○公立加美病院診療情報管理規程
(平成31年1月31日訓令第1号)
(目的)
第1条
この規程は、公立加美病院における診療情報の適正な管理運用を図るために必要な事項を定めることを目的とする。
(定義)
第2条
この規程において、次の各号に掲げる用語の意義は、当該各号に定めるところによる。
(1)
診療情報 診療の過程で、患者の身体状況、病状、治療等について医療従事者等が作成又は取得した情報をいい、診療記録を含むものいう。
(2)
診療記録 診療録、処方箋、手術記録、看護記録、検査所見記録、エックス線写真、手術室、内視鏡室で撮影した動画、紹介状、退院した患者に係る入院期間中の診療経過の要約その他の診療の過程で患者の身体状況、病状、治療等について作成、記録又は保存された書類、画像等の記録をいう。
(3)
医療従事者等 医師、歯科医師その他患者の医療に関する業務に従事する者をいう。
(4)
電子カルテ等 診療記録のうち医療従事者等が公立加美病院医療情報システム運用管理指針(平成27年3月23日運用開始(以下「管理指針」という。
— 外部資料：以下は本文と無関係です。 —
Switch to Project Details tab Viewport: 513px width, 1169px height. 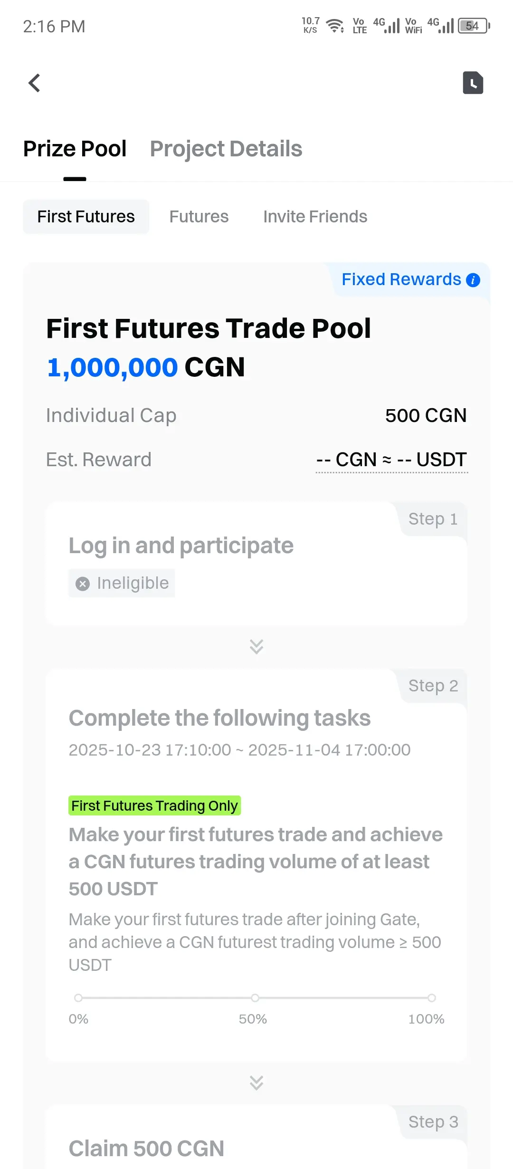[226, 149]
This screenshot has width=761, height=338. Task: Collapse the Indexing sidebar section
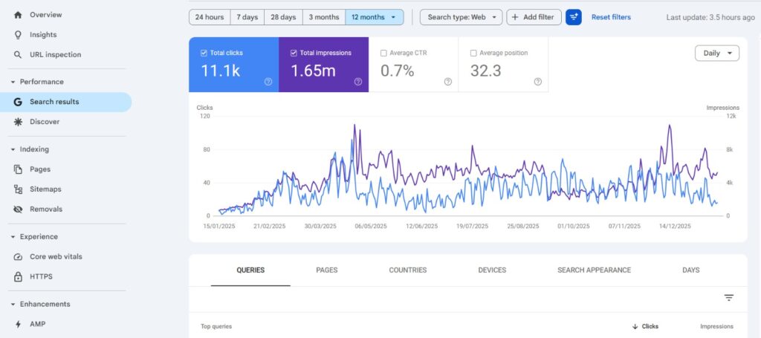pyautogui.click(x=13, y=149)
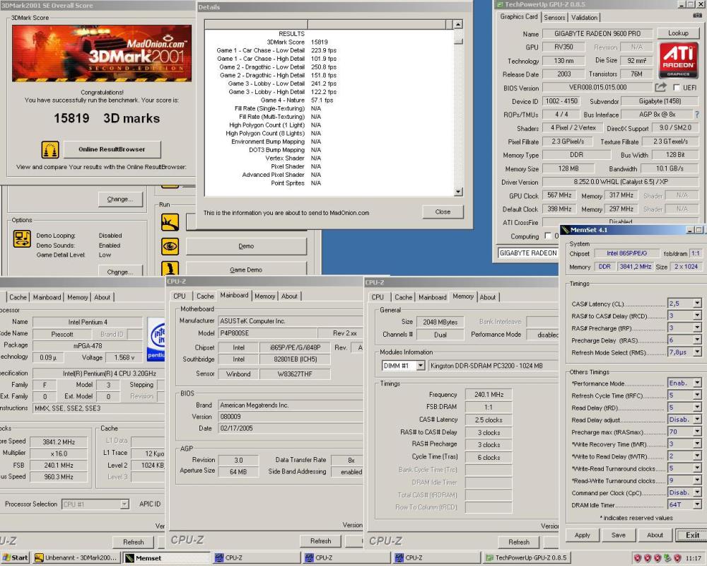Click the Options settings icon

(22, 238)
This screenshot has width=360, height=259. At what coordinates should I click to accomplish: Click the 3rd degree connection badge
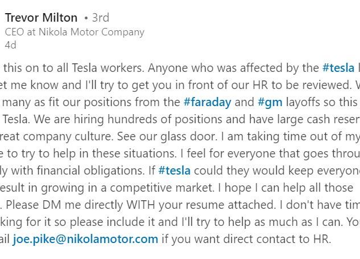(100, 18)
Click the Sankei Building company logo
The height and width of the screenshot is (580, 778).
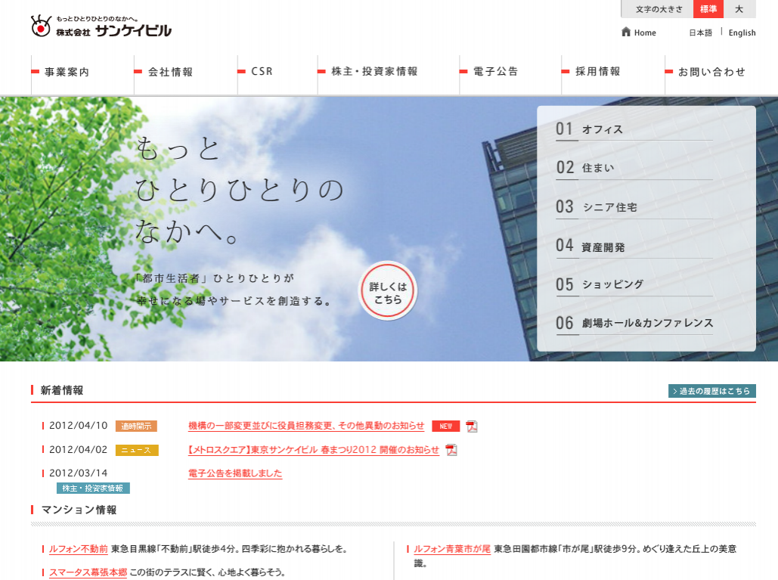(x=101, y=26)
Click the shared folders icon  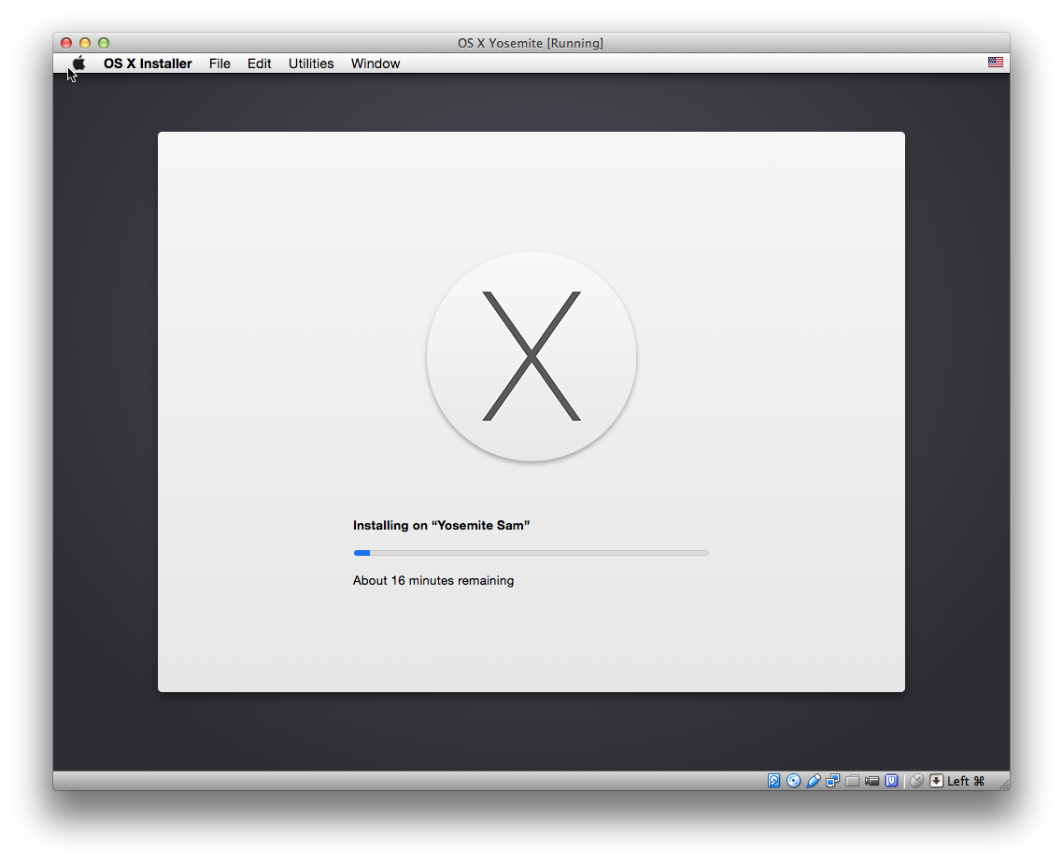(852, 781)
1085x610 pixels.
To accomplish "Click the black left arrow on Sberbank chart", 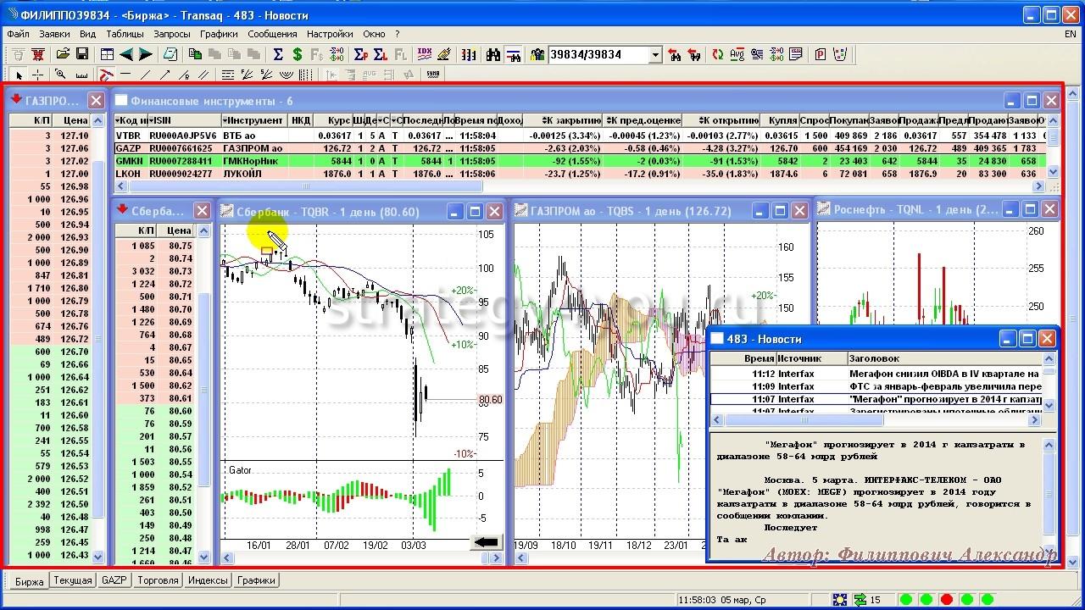I will pyautogui.click(x=486, y=542).
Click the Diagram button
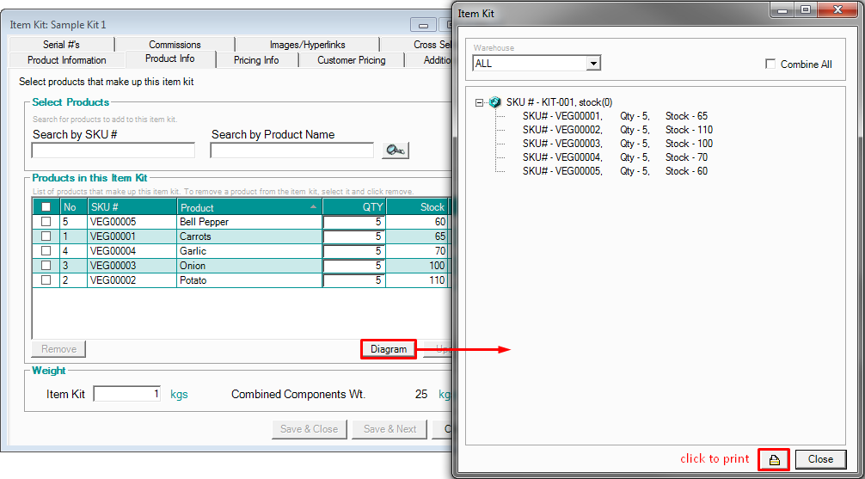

))に規定する情報システム(以下「電子カルテ等」という。)により電子的に作成し、又は取得したものをいう。
(5)
スキャン文書 診療記録のうち書面を媒体として作成されたものをスキャナーで読み込んで電子的に保存したものをいう。
(診療情報管理委員会の設置)
第3条
診療情報の管理運用に関し必要な事項について審議することを目的として公立加美病院診療情報管理委員会(以下「委員会」という。)を設置する。
2
委員会に関し、必要な事項は管理者が別に定める。
(管理対象)
第4条
診療記録の原本は、次の各号の区分に応じ当該各号に掲げるものを原本とする。
(1)
電子カルテ等上で作成したもの 当該電子媒体
(2)
電子カルテ等以外で作成記録又は保存された書類 当該保存媒体(紙等)
(3)
エックス線写真、内視鏡室で撮影した動画等の画像の記録 当該電子媒体
(4)
スキャン文書 スキャナーで読み込む前の書面を媒体としたもの
(管理方法)
第5条
診療記録は、原則として1患者1番号の登録番号を付し、院長が管理する。
2
電子カルテ等の取扱いについては、管理指針に定める。
3
診療記録の記載方法については、診療記録記載マニュアルに定める。
(保存期間)
第6条
入院及び外来にかかる診療記録は、診療完了後5年間保存する。
2
保存期間を経過したものは、廃棄するものとする。
ただし、保存期間経過後も保存の必要があると認められるものは、引き続き保存するものとする。
(利用者の範囲)
第7条
診療記録を利用できる者は、次のとおりとする。
(1)
当院の医師、看護師及び業務上診療記録の記録、参照を必要とする職員
(2)
前号に掲げるもののほか、院長がその必要を認める者
(その他)
第8条
この規程に定めるもののほか、診療情報の管理に関し必要な事項は、管理者が別に定める。
附 則
この訓令は、平成31年2月1日から施行する。